Input: Begin
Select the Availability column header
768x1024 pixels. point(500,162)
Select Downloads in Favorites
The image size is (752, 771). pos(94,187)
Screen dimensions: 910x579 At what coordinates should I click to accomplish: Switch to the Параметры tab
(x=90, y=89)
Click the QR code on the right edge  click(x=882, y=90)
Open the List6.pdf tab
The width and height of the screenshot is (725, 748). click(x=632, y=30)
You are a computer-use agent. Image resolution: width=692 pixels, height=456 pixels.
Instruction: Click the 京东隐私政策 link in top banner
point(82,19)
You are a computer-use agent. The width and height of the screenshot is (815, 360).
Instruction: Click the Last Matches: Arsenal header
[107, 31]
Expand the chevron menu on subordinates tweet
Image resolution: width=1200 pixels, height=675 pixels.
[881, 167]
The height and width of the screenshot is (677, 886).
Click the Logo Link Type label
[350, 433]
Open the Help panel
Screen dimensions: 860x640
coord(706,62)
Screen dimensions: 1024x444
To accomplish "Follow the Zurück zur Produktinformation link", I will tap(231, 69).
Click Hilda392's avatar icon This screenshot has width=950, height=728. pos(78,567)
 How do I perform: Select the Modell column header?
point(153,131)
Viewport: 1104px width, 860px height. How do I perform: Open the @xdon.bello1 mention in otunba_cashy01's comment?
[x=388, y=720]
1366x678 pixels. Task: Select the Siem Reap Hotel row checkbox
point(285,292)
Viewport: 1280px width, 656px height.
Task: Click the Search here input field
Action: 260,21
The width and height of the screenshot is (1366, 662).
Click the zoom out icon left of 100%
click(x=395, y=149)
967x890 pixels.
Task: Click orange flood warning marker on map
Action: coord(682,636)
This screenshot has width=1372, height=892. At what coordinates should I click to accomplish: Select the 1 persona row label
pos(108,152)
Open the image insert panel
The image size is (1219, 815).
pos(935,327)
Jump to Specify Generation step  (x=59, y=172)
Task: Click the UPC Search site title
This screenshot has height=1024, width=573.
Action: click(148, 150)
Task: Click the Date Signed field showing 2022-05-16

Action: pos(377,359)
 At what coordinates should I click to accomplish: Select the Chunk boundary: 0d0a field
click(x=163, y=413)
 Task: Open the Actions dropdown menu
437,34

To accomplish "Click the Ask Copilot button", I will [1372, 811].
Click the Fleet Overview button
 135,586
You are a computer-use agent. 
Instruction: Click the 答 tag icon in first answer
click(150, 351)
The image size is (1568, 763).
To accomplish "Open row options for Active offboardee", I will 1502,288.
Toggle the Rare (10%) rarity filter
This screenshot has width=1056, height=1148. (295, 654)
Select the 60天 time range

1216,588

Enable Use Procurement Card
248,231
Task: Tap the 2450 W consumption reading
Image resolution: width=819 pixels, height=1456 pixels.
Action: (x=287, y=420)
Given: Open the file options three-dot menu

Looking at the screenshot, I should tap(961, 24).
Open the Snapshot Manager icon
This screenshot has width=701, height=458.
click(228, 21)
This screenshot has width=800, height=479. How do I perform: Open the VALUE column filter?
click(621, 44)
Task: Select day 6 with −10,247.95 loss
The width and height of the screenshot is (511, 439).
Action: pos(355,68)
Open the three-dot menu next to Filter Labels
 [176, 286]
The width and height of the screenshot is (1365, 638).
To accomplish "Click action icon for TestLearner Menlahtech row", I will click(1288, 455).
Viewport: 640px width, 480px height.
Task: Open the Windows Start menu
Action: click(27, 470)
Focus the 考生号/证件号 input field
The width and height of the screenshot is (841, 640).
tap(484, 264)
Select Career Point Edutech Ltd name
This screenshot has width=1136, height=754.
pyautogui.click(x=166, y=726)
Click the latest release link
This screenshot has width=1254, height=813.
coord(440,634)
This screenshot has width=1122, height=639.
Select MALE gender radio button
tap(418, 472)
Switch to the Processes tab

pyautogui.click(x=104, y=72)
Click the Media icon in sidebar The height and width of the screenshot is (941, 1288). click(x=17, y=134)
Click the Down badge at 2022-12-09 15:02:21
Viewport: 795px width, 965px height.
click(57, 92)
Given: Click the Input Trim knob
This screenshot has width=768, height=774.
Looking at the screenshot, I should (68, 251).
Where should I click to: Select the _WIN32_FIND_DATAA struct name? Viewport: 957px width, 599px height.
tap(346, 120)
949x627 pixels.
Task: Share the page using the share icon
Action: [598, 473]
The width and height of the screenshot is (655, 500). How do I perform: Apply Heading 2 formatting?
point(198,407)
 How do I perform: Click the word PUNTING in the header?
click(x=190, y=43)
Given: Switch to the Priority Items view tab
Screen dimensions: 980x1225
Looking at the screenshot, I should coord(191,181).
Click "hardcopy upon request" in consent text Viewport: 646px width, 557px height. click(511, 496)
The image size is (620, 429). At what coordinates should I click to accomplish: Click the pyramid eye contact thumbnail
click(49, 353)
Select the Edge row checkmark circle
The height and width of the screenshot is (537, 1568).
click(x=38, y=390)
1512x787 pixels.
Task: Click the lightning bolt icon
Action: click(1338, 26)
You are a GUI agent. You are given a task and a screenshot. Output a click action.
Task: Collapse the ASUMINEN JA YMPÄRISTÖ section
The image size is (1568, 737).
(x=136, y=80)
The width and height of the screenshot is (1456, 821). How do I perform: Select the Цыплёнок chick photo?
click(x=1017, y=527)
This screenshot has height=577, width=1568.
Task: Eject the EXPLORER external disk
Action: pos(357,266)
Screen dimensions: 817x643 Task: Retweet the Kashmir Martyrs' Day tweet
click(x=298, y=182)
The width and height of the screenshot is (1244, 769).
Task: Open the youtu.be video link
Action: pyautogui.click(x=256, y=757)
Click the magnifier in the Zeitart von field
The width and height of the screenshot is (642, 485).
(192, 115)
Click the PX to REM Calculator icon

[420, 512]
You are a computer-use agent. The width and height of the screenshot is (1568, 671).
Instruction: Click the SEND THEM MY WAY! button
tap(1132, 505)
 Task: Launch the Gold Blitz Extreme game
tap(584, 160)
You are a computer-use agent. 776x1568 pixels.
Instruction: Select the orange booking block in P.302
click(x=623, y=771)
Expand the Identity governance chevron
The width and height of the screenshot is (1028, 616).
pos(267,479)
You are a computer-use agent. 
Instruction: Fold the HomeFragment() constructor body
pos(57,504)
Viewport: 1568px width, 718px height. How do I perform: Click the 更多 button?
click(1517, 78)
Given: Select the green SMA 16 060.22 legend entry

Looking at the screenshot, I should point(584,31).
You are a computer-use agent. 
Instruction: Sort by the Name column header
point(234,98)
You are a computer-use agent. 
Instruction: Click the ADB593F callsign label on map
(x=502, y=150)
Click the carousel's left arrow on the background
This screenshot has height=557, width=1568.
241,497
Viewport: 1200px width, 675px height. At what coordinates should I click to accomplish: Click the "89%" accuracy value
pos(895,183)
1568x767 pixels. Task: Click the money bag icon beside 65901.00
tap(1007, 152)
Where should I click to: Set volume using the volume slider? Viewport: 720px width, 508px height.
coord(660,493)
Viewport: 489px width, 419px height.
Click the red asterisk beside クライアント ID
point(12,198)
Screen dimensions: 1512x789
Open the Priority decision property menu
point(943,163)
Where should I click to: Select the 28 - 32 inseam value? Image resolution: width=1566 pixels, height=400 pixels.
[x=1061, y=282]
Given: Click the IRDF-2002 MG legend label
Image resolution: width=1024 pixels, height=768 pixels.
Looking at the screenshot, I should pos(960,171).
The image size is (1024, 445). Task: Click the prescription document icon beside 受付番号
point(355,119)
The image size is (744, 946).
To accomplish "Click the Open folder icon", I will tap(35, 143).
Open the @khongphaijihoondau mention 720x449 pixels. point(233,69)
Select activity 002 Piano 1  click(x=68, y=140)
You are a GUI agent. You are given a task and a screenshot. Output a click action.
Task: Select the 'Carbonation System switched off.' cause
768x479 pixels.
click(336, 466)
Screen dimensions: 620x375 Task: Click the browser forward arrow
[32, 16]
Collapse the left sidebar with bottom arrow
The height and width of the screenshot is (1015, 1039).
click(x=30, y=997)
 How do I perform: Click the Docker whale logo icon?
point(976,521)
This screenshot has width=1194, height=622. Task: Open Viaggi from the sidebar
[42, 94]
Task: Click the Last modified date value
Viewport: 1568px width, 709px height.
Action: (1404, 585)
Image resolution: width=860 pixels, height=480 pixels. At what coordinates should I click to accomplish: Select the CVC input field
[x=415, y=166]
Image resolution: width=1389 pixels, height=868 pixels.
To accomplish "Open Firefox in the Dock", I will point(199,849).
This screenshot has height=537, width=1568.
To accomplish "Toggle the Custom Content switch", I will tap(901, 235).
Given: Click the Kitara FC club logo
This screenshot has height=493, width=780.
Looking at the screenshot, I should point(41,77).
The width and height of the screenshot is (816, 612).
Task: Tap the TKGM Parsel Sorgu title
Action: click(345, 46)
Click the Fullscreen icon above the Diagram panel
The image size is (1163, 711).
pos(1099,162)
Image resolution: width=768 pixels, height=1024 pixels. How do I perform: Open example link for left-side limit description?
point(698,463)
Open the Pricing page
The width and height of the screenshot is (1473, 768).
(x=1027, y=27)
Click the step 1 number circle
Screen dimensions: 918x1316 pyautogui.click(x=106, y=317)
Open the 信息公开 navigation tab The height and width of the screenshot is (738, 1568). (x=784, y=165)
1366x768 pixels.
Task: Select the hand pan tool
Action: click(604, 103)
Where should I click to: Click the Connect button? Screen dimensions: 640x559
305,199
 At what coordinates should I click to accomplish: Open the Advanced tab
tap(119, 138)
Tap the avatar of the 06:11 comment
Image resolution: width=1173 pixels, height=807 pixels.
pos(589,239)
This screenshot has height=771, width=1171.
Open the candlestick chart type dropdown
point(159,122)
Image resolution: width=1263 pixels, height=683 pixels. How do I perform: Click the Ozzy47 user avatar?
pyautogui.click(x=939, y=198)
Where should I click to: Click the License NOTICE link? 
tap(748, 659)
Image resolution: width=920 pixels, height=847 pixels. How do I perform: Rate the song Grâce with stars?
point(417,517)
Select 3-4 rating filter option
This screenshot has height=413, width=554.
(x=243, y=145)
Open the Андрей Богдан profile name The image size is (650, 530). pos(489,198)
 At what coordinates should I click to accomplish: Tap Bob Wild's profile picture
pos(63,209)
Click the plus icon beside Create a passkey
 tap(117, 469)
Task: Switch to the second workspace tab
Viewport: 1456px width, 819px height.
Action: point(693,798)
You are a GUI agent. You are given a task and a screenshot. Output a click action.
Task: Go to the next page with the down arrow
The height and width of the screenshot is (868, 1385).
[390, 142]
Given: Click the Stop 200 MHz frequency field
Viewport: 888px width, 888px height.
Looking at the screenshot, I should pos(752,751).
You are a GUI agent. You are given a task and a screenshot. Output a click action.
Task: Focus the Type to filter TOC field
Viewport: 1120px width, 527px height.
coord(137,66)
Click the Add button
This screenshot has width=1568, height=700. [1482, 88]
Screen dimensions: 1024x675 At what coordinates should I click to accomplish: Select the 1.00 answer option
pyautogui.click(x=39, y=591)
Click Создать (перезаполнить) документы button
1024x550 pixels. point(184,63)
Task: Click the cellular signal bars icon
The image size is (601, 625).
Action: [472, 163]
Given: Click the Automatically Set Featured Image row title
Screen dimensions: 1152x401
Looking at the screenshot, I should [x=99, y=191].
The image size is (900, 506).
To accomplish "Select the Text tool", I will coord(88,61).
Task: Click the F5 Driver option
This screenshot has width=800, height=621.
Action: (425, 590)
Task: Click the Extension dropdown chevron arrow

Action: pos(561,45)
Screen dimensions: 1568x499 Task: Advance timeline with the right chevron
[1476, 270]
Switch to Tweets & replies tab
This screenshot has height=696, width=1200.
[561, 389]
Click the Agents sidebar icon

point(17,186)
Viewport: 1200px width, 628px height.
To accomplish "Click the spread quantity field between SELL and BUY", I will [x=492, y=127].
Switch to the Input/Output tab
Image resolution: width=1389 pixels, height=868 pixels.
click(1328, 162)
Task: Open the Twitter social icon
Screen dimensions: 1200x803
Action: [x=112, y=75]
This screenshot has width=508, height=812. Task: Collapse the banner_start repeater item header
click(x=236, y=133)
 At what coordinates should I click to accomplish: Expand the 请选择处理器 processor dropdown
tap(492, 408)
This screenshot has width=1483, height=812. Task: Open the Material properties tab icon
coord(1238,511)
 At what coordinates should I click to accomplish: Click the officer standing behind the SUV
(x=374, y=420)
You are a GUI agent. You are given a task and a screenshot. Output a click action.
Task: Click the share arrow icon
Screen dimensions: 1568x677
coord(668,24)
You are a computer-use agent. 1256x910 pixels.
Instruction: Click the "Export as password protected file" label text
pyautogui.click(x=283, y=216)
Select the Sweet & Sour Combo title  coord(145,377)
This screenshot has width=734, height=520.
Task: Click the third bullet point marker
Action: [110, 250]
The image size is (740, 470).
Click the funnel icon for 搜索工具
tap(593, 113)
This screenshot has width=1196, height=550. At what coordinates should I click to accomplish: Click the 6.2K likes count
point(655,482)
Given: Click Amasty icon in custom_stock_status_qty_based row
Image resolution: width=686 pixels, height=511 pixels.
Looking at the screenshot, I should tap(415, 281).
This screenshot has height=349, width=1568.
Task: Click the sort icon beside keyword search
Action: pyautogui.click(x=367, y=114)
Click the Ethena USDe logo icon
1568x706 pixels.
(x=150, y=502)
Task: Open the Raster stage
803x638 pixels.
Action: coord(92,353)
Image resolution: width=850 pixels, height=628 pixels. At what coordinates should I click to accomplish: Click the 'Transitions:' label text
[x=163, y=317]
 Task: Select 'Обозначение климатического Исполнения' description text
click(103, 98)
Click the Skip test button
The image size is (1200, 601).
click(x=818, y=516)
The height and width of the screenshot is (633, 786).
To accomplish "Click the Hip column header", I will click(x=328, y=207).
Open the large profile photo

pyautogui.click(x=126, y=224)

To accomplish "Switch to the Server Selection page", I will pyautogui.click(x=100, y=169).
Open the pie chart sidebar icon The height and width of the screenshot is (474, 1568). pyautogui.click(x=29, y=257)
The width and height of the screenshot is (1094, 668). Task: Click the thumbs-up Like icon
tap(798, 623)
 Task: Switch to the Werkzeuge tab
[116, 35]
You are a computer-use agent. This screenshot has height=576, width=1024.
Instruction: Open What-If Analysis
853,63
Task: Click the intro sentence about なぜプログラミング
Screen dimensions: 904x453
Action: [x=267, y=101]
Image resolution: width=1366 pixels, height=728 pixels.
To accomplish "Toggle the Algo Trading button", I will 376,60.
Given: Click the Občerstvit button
Input: End
#### What you need to do
Take the listing above and repeat exactly the lines from the one containing "The image size is (740, 470)." through the one containing "Given: Click Amasty", both included.

#### Answer
The image size is (740, 470).
Click the funnel icon for 搜索工具
tap(593, 113)
This screenshot has width=1196, height=550. At what coordinates should I click to accomplish: Click the 6.2K likes count
point(655,482)
Given: Click Amasty icon in custom_stock_status_qty_based row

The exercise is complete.